* Task statement: In the records below, the relevant part opens with the line containing "Viewport: 1493px width, 812px" and closes with the line containing "The image size is (1516, 784)."; print that part exactly and only, without its pictures.

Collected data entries
########
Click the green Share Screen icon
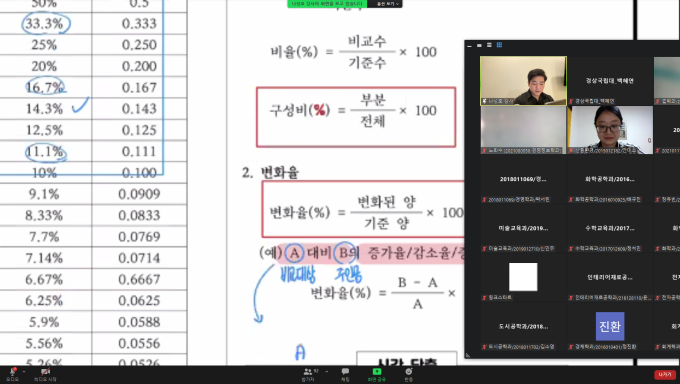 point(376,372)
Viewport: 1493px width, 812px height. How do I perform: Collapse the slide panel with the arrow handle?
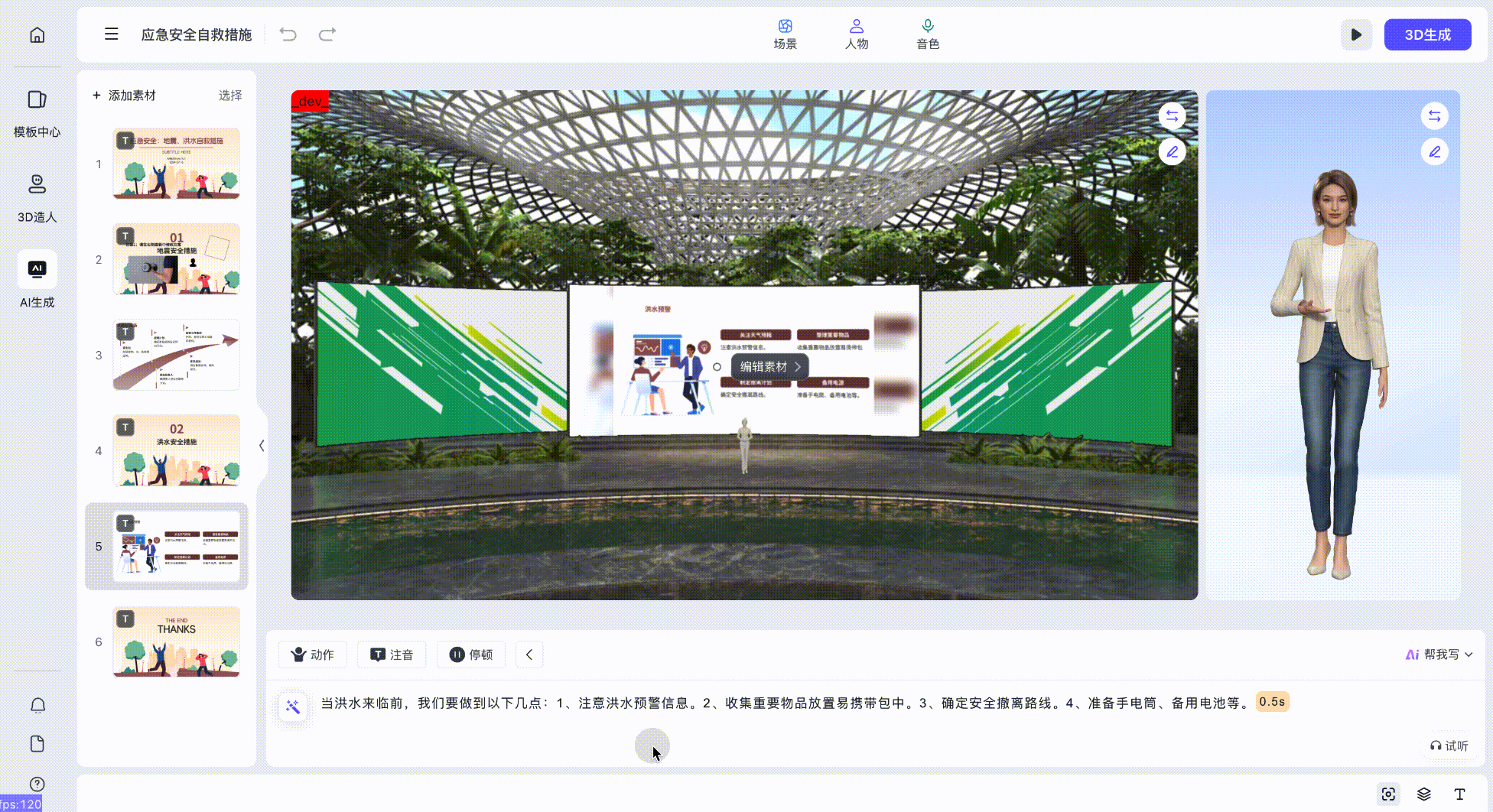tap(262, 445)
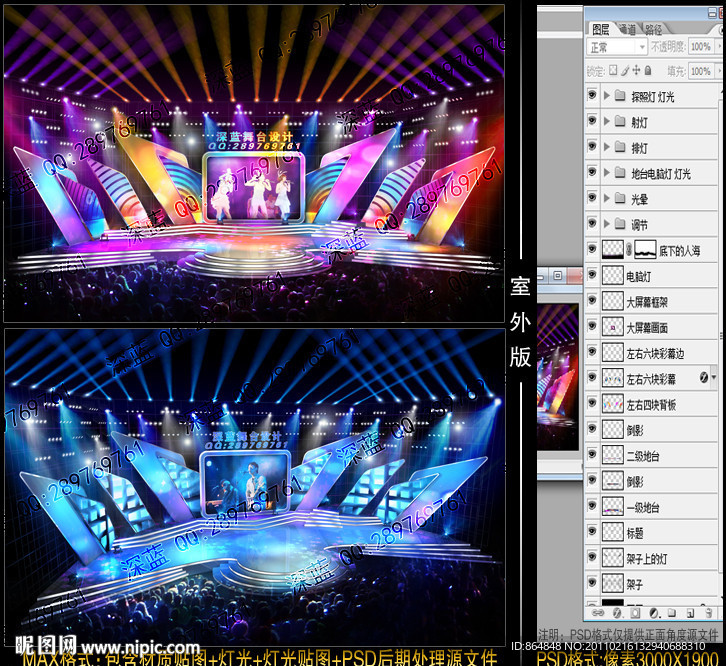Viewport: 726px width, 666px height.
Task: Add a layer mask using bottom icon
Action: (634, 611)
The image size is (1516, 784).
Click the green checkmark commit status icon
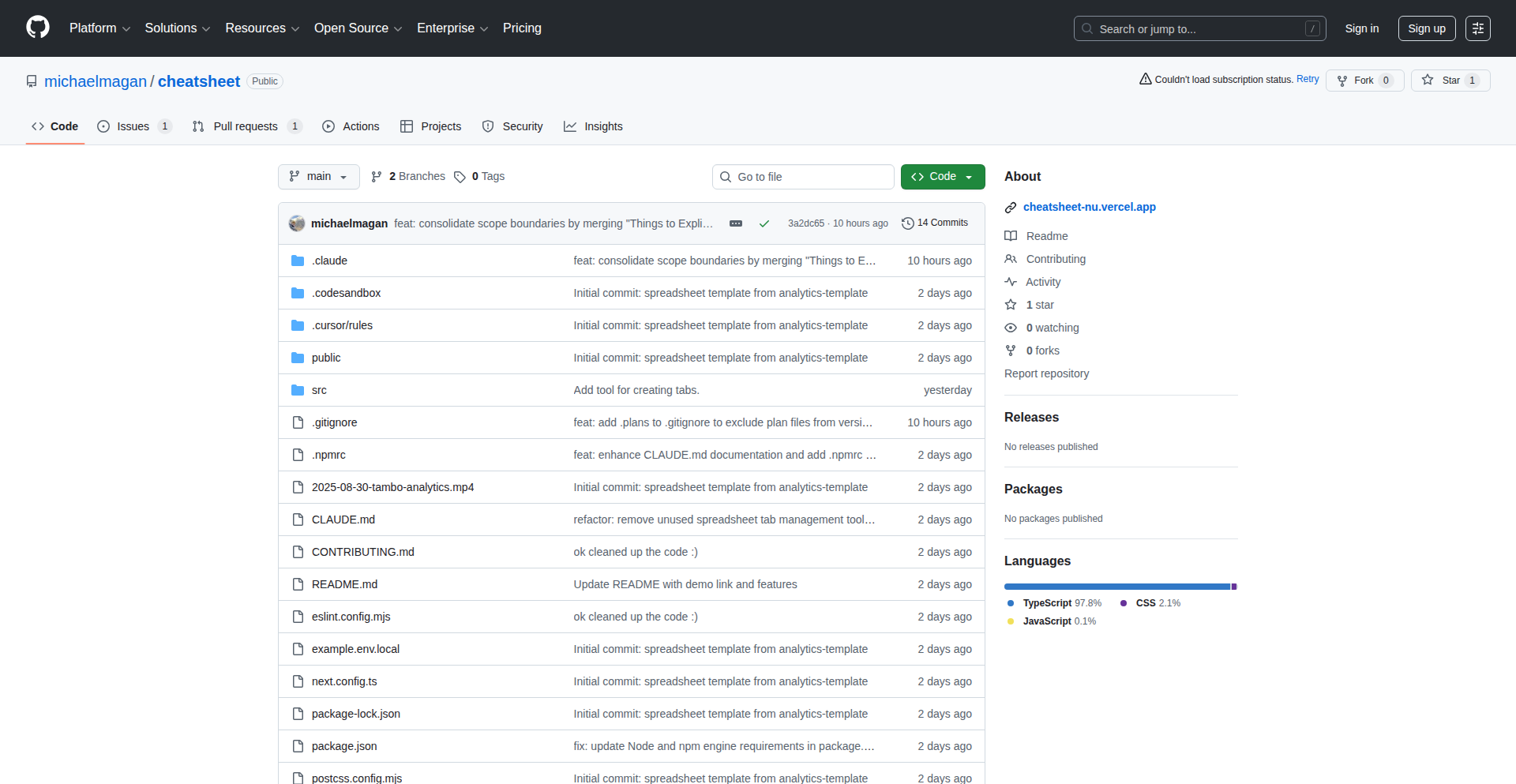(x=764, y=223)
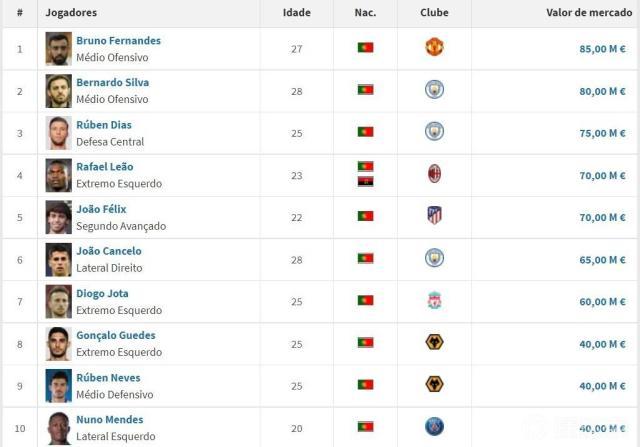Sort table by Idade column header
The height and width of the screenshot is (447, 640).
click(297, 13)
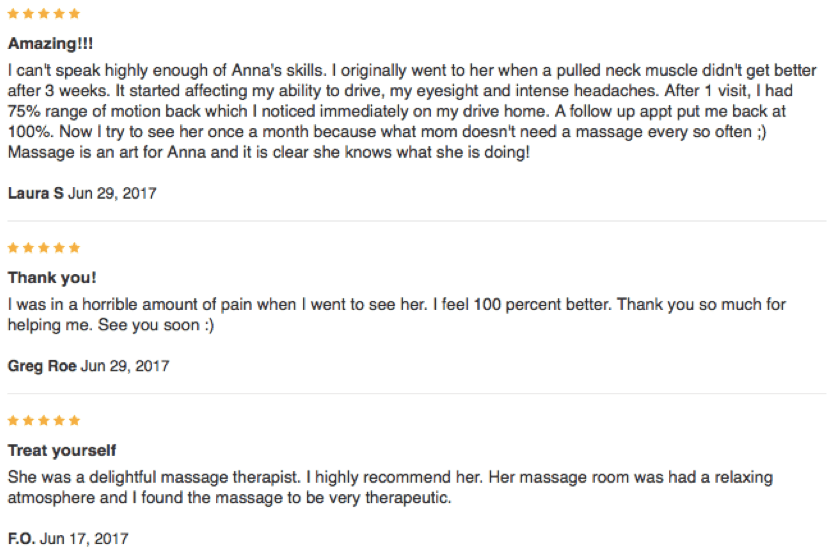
########
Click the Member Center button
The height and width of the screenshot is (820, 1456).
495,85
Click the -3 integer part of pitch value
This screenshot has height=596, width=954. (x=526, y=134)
########
* Result below:
Viewport: 1493px width, 812px height. How do I perform: Collapse the slide panel with the arrow handle?
tap(262, 445)
Viewport: 726px width, 666px height.
Task: Add a layer mask using bottom icon
Action: (634, 611)
The image size is (1516, 784).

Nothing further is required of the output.